**Extracted text**
Permanent residency is a crucial status for many people who legally entered the United States, but weren't born in the U.S. A permanent resident is considered as such when they reside in the U.S. under a legally recognized status -- and this is usually under the merits of a green card.
A permanent resident enjoys many of the rights granted to U.S. citizens. For example, a permanent resident can live anywhere they wish so long as they aren't committing infractions, violations or crimes that would affect their legal status. A permanent resident can also work in the U.S., own property in the U.S. and draw from beneficial programs if they qualify (such as Social Security and Medicare).

[Stored dataset items]
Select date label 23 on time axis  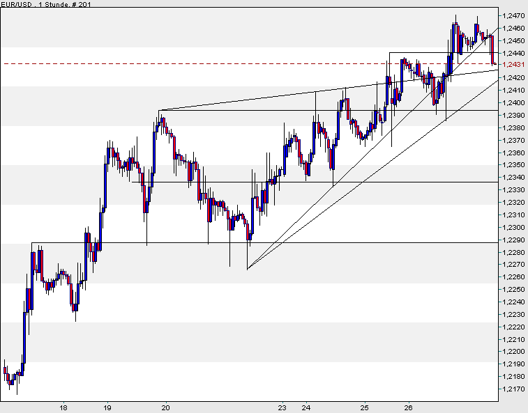point(282,407)
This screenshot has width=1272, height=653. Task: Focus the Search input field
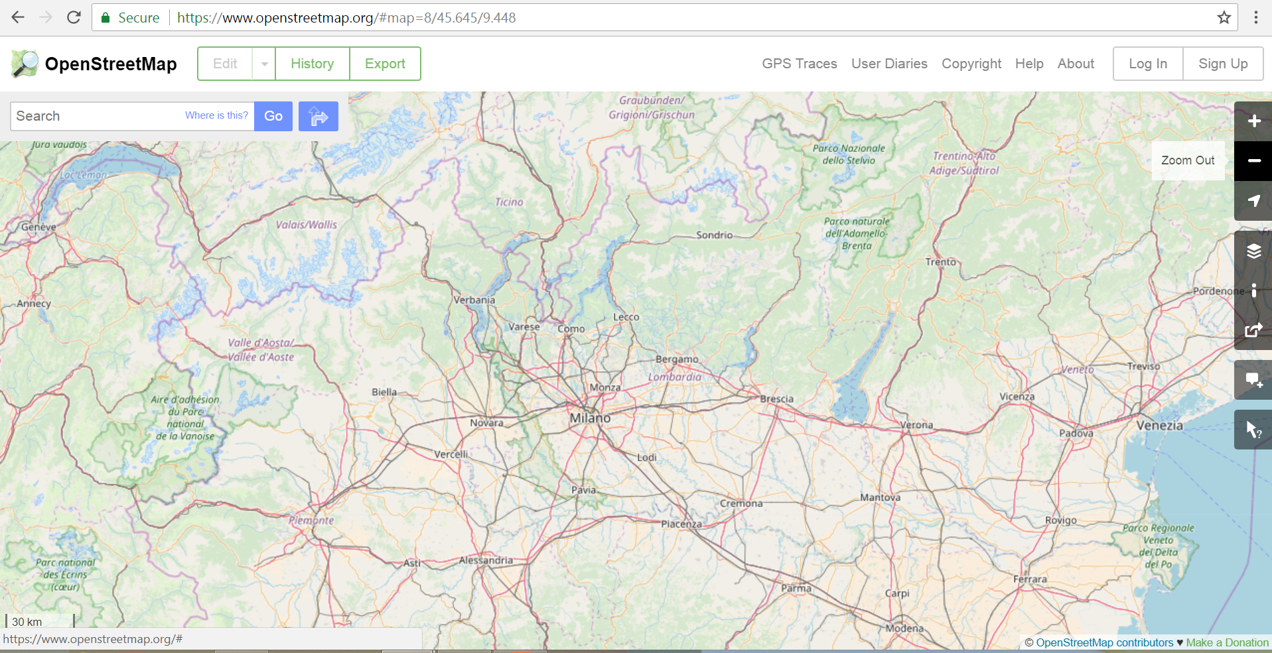(x=96, y=117)
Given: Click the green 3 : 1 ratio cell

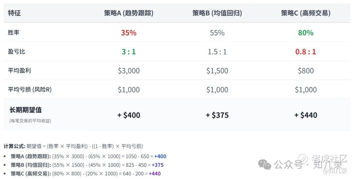Looking at the screenshot, I should click(x=129, y=52).
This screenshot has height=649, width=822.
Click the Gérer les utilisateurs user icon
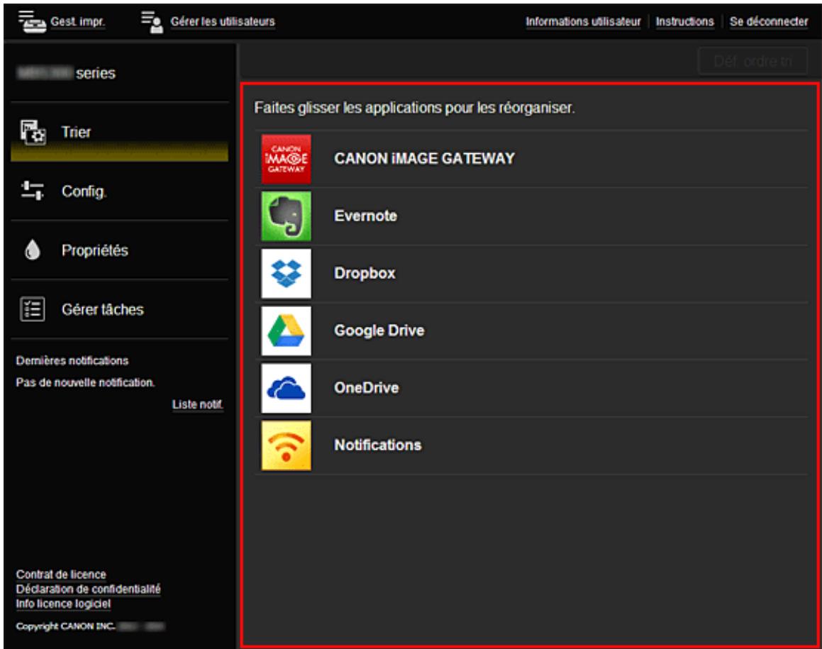tap(152, 21)
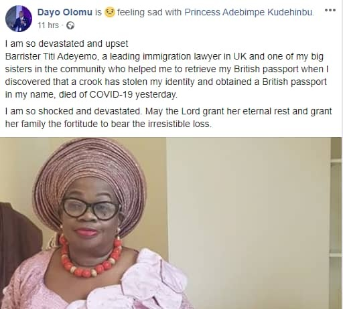The height and width of the screenshot is (309, 343).
Task: Visit the Princess Adebimpe Kudehinbu tagged profile
Action: tap(249, 12)
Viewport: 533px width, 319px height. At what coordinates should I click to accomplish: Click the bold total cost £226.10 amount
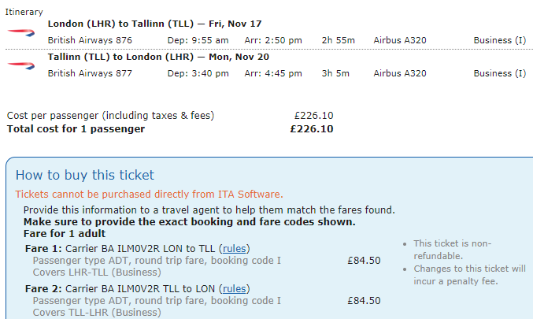click(311, 128)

**Explore the material**
A. Update the passage on permanent residency, starting with "A permanent resident enjoys" and going on through "Security and Medicare).", so that "property" becomes "real estate".
B. Continue the passage on permanent residency, beginning right after its final sentence.

**Answers**
A.
A permanent resident enjoys many of the rights granted to U.S. citizens. For example, a permanent resident can live anywhere they wish so long as they aren't committing infractions, violations or crimes that would affect their legal status. A permanent resident can also work in the U.S., own real estate in the U.S. and draw from beneficial programs if they qualify (such as Social Security and Medicare).

B.
The list of rights and benefits that a permanent resident can enjoy is robust, so check out the full list. Maybe two of the most important rights granted to a permanent resident, though, are:
- The ability to become a U.S. citizen
- The ability to apply for a visa for your spouse or unmarried children
In order to become a U.S. citizen, the individual has to wait until a certain period of time clears. Additionally, they will have to clear some legal hurdles -- but this can certainly be accomplished. Many of these same legal hurdles apply when you try to get family members into the U.S. as well. However, you shouldn't worry. You've worked through the legal processes before to earn permanent residency, and with a lawyer by your side, you can do it again and help get your family into the U.S. too.